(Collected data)
+ + + + +

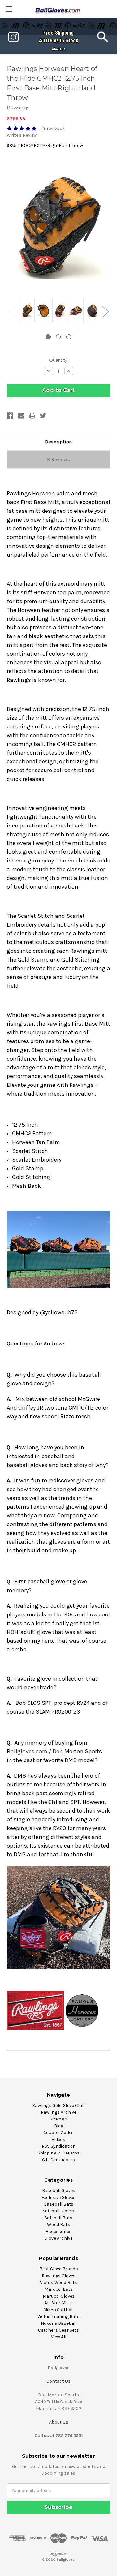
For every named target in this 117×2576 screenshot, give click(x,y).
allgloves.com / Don (37, 1751)
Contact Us (58, 2381)
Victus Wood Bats (58, 2282)
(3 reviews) (52, 128)
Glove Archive (58, 2238)
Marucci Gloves (59, 2296)
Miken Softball (58, 2309)
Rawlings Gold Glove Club (58, 2105)
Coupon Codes (58, 2132)
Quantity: (58, 360)
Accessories (59, 2231)
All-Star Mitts (59, 2303)
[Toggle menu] (9, 9)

+ + + + +

● **TASK INSTRUCTIONS**
Each record should be quoted exactly, with the images omitted.

● **ANSWER FOR THIS EXERCISE**
For every named target in this 117×2576 screenshot, give click(x,y).
allgloves.com / Don (37, 1751)
Contact Us (58, 2381)
Victus Wood Bats (58, 2282)
(3 reviews) (52, 128)
Glove Archive (58, 2238)
Marucci Gloves (59, 2296)
Miken Softball (58, 2309)
Rawlings Gold Glove Club (58, 2105)
Coupon Codes (58, 2132)
Quantity: (58, 360)
Accessories (59, 2231)
All-Star Mitts (59, 2303)
[Toggle menu] (9, 9)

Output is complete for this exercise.